◆ Listed records ◆
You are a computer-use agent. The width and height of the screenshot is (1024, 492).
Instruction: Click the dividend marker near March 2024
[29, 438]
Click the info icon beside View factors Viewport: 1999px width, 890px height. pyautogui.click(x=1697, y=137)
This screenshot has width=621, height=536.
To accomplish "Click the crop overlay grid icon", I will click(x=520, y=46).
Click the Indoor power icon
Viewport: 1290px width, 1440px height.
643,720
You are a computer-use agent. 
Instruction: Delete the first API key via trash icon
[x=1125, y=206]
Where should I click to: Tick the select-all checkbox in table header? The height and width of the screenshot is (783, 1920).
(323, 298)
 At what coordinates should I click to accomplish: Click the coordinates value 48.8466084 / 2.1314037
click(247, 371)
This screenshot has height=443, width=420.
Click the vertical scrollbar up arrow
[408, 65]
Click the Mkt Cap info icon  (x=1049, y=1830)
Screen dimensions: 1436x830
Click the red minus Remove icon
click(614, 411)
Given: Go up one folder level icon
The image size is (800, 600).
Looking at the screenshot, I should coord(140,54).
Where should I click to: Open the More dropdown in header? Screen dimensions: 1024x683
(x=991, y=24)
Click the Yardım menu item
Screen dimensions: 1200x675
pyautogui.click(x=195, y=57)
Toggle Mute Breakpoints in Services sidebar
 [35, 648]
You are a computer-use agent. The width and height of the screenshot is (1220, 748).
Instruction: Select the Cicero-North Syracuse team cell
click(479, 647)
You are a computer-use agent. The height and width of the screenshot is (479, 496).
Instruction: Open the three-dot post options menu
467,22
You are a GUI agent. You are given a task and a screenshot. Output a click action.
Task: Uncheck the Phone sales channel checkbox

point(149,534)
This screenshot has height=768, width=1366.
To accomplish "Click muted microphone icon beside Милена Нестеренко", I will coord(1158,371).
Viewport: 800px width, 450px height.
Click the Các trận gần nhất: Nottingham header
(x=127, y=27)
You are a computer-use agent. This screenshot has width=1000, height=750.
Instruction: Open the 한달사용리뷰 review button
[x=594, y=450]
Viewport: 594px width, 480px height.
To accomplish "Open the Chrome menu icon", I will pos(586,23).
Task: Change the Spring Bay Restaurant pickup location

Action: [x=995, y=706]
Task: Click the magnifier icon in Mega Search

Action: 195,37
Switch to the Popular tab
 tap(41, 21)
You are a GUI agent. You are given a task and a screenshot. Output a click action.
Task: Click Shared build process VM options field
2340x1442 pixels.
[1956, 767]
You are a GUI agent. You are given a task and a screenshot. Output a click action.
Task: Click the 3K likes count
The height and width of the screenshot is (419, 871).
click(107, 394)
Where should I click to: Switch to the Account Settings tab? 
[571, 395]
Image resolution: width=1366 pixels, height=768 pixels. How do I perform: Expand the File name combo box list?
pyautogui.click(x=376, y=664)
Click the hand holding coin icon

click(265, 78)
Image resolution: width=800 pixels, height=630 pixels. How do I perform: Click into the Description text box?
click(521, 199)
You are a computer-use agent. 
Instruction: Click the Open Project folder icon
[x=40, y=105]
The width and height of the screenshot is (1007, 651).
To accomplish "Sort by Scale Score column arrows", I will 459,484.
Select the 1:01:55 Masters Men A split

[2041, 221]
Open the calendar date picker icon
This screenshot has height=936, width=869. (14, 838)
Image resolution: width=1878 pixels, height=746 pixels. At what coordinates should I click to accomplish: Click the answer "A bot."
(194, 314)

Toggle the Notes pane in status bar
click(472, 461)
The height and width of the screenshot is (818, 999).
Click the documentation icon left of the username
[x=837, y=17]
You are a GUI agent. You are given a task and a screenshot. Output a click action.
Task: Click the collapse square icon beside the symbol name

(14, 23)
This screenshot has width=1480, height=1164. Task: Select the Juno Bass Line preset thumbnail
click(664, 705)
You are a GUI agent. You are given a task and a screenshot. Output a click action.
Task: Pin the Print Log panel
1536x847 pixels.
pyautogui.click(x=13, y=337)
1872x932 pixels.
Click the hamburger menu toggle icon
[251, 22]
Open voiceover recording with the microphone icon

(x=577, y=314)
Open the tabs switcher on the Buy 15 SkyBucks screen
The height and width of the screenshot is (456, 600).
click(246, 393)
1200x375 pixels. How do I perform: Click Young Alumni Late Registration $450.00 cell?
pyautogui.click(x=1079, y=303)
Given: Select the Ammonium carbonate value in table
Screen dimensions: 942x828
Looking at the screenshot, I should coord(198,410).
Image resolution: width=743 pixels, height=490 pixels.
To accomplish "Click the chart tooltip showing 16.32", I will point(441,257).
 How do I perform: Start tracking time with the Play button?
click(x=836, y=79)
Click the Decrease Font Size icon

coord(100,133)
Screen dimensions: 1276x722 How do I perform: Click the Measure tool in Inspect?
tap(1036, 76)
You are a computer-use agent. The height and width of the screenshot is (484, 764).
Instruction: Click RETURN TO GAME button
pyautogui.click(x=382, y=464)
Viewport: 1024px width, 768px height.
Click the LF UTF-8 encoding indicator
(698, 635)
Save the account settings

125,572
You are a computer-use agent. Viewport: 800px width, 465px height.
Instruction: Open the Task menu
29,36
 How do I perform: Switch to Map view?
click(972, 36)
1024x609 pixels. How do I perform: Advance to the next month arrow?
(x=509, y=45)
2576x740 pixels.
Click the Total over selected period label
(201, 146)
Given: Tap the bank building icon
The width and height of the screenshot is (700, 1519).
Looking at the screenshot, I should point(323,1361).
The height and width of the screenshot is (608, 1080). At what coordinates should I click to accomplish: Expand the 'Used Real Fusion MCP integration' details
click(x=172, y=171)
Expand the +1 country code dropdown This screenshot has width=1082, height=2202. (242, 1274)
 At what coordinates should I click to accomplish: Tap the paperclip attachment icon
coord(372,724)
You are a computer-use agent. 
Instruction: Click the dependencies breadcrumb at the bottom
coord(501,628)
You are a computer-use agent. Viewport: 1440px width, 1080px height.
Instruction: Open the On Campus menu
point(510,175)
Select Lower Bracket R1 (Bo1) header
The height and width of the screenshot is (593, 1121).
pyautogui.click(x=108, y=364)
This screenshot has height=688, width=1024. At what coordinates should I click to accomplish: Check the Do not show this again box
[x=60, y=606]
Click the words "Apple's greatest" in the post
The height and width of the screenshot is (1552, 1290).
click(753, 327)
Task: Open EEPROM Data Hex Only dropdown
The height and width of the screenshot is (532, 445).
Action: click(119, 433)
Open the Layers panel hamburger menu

◆ Work to complete ◆
Repeat each entry exactly.

◆ Written reply ◆
You are a computer-use agent. The width and height of the screenshot is (1024, 492).
Instruction: Click the dividend marker near March 2024
[29, 438]
Click the info icon beside View factors Viewport: 1999px width, 890px height. pyautogui.click(x=1697, y=137)
This screenshot has width=621, height=536.
To accomplish "Click the crop overlay grid icon", I will click(x=520, y=46).
Click the Indoor power icon
Viewport: 1290px width, 1440px height.
643,720
You are a computer-use agent. 
Instruction: Delete the first API key via trash icon
[x=1125, y=206]
Where should I click to: Tick the select-all checkbox in table header? The height and width of the screenshot is (783, 1920).
(323, 298)
 At what coordinates should I click to accomplish: Click the coordinates value 48.8466084 / 2.1314037
click(247, 371)
This screenshot has height=443, width=420.
Click the vertical scrollbar up arrow
[408, 65]
Click the Mkt Cap info icon  (x=1049, y=1830)
Screen dimensions: 1436x830
Click the red minus Remove icon
click(614, 411)
Given: Go up one folder level icon
The image size is (800, 600).
Looking at the screenshot, I should coord(140,54).
Where should I click to: Open the More dropdown in header? Screen dimensions: 1024x683
(x=991, y=24)
Click the Yardım menu item
Screen dimensions: 1200x675
pyautogui.click(x=195, y=57)
Toggle Mute Breakpoints in Services sidebar
 [35, 648]
You are a computer-use agent. The width and height of the screenshot is (1220, 748).
Instruction: Select the Cicero-North Syracuse team cell
click(479, 647)
You are a computer-use agent. The height and width of the screenshot is (479, 496).
Instruction: Open the three-dot post options menu
467,22
You are a GUI agent. You are given a task and a screenshot. Output a click action.
Task: Uncheck the Phone sales channel checkbox

point(149,534)
This screenshot has height=768, width=1366.
To accomplish "Click muted microphone icon beside Милена Нестеренко", I will coord(1158,371).
Viewport: 800px width, 450px height.
Click the Các trận gần nhất: Nottingham header
(x=127, y=27)
You are a computer-use agent. This screenshot has width=1000, height=750.
Instruction: Open the 한달사용리뷰 review button
[x=594, y=450]
Viewport: 594px width, 480px height.
To accomplish "Open the Chrome menu icon", I will pos(586,23).
Task: Change the Spring Bay Restaurant pickup location

Action: [x=995, y=706]
Task: Click the magnifier icon in Mega Search

Action: 195,37
Switch to the Popular tab
 tap(41, 21)
You are a GUI agent. You are given a task and a screenshot. Output a click action.
Task: Click Shared build process VM options field
2340x1442 pixels.
[1956, 767]
You are a GUI agent. You are given a task and a screenshot. Output a click action.
Task: Click the 3K likes count
The height and width of the screenshot is (419, 871).
click(107, 394)
Where should I click to: Switch to the Account Settings tab? 
[571, 395]
Image resolution: width=1366 pixels, height=768 pixels. How do I perform: Expand the File name combo box list?
pyautogui.click(x=376, y=664)
Click the hand holding coin icon

click(265, 78)
Image resolution: width=800 pixels, height=630 pixels. How do I perform: Click into the Description text box?
click(521, 199)
You are a computer-use agent. 
Instruction: Click the Open Project folder icon
[x=40, y=105]
The width and height of the screenshot is (1007, 651).
To accomplish "Sort by Scale Score column arrows", I will 459,484.
Select the 1:01:55 Masters Men A split

[2041, 221]
Open the calendar date picker icon
This screenshot has height=936, width=869. (14, 838)
Image resolution: width=1878 pixels, height=746 pixels. At what coordinates should I click to accomplish: Click the answer "A bot."
(194, 314)

Toggle the Notes pane in status bar
click(472, 461)
The height and width of the screenshot is (818, 999).
Click the documentation icon left of the username
[x=837, y=17]
You are a GUI agent. You are given a task and a screenshot. Output a click action.
Task: Click the collapse square icon beside the symbol name

(14, 23)
This screenshot has width=1480, height=1164. Task: Select the Juno Bass Line preset thumbnail
click(664, 705)
You are a GUI agent. You are given a task and a screenshot. Output a click action.
Task: Pin the Print Log panel
1536x847 pixels.
pyautogui.click(x=13, y=337)
1872x932 pixels.
Click the hamburger menu toggle icon
[251, 22]
Open voiceover recording with the microphone icon

(x=577, y=314)
Open the tabs switcher on the Buy 15 SkyBucks screen
The height and width of the screenshot is (456, 600).
click(246, 393)
1200x375 pixels. How do I perform: Click Young Alumni Late Registration $450.00 cell?
pyautogui.click(x=1079, y=303)
Given: Select the Ammonium carbonate value in table
Screen dimensions: 942x828
Looking at the screenshot, I should coord(198,410).
Image resolution: width=743 pixels, height=490 pixels.
To accomplish "Click the chart tooltip showing 16.32", I will point(441,257).
 How do I perform: Start tracking time with the Play button?
click(x=836, y=79)
Click the Decrease Font Size icon

coord(100,133)
Screen dimensions: 1276x722 How do I perform: Click the Measure tool in Inspect?
tap(1036, 76)
You are a computer-use agent. The height and width of the screenshot is (484, 764).
Instruction: Click RETURN TO GAME button
pyautogui.click(x=382, y=464)
Viewport: 1024px width, 768px height.
Click the LF UTF-8 encoding indicator
(698, 635)
Save the account settings

125,572
You are a computer-use agent. Viewport: 800px width, 465px height.
Instruction: Open the Task menu
29,36
 How do I perform: Switch to Map view?
click(972, 36)
1024x609 pixels. How do I perform: Advance to the next month arrow?
(x=509, y=45)
2576x740 pixels.
Click the Total over selected period label
(201, 146)
Given: Tap the bank building icon
The width and height of the screenshot is (700, 1519).
Looking at the screenshot, I should point(323,1361).
The height and width of the screenshot is (608, 1080). At what coordinates should I click to accomplish: Expand the 'Used Real Fusion MCP integration' details
click(x=172, y=171)
Expand the +1 country code dropdown This screenshot has width=1082, height=2202. (242, 1274)
 At what coordinates should I click to accomplish: Tap the paperclip attachment icon
coord(372,724)
You are a computer-use agent. 
Instruction: Click the dependencies breadcrumb at the bottom
coord(501,628)
You are a computer-use agent. Viewport: 1440px width, 1080px height.
Instruction: Open the On Campus menu
point(510,175)
Select Lower Bracket R1 (Bo1) header
The height and width of the screenshot is (593, 1121).
pyautogui.click(x=108, y=364)
This screenshot has height=688, width=1024. At what coordinates should I click to accomplish: Check the Do not show this again box
[x=60, y=606]
Click the words "Apple's greatest" in the post
The height and width of the screenshot is (1552, 1290).
click(753, 327)
Task: Open EEPROM Data Hex Only dropdown
The height and width of the screenshot is (532, 445).
Action: click(119, 433)
Open the Layers panel hamburger menu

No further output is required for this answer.